What I hope will not become a revolution, however, is how
the diabolical duo chose to celebrate their engagement. You might think that
after plunking down less than $30 on an engagement ring, there would perhaps be
a dollar or two left over to splurge on some wedding night favors. But no. Instead
of choosing to do things the old-fashioned (read: legal) way, and placing the
desired items on, say, a grownup wedding registry, Michigan’s own Bonnie and
Clydenelius chose instead to lift $80 worth of sex toys from a nearby mall.

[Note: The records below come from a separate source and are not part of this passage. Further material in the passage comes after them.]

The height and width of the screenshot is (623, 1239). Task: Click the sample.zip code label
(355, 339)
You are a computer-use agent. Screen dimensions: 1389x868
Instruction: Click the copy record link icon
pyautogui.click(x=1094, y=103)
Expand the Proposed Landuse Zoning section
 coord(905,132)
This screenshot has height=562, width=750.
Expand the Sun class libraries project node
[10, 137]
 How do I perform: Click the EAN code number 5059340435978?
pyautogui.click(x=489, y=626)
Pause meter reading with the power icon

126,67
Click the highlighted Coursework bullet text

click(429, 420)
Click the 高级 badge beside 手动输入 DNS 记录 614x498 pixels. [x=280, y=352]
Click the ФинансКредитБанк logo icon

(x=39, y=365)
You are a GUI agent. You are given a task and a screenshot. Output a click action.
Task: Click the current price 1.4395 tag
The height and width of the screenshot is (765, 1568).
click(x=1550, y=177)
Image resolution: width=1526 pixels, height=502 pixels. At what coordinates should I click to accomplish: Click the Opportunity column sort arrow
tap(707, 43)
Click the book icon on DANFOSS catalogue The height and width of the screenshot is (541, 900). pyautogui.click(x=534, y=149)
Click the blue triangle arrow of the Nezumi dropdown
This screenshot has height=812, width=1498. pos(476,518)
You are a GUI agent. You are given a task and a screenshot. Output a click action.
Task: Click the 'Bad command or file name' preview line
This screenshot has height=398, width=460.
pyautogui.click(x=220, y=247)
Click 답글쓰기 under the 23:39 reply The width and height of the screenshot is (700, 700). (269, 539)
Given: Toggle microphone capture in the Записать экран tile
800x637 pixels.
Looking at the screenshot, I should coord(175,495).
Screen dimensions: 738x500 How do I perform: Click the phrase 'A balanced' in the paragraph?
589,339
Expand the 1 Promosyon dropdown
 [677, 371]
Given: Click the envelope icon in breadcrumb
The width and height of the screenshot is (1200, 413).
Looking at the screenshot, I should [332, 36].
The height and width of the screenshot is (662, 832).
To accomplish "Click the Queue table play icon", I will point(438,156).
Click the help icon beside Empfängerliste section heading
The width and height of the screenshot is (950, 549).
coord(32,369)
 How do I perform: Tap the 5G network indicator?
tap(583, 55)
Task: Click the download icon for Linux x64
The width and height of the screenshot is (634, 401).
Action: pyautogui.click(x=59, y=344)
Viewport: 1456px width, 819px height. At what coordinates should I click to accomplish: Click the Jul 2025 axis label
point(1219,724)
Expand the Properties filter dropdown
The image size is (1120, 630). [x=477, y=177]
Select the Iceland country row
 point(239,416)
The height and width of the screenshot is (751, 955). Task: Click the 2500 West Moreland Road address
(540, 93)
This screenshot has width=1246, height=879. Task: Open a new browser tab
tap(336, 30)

Stolen items included a “Bride-to-Be” thong, as well as an edible one, sex
candy and a vibrator.
You know, just the essentials.
A match made in heaven? Or perhaps a little further south? |
But fear not, my friends. As the above photos indicate, the devious duo was eventually apprehended. In case you’re wondering, the bride was caught outside
of a Taco Bell – another cost-effective choice, I’ll admit – where she
immediately blamed the entire thing on her fiancé, despite the fact that there
was actual videographic evidence of her sticky fingers. (Sure didn’t take long
for her to flip on her man. This marriage isn’t doomed at all.) As for the
groom, well, he was found at a table in the mall’s food court. Asleep.
You really just can’t make this stuff up.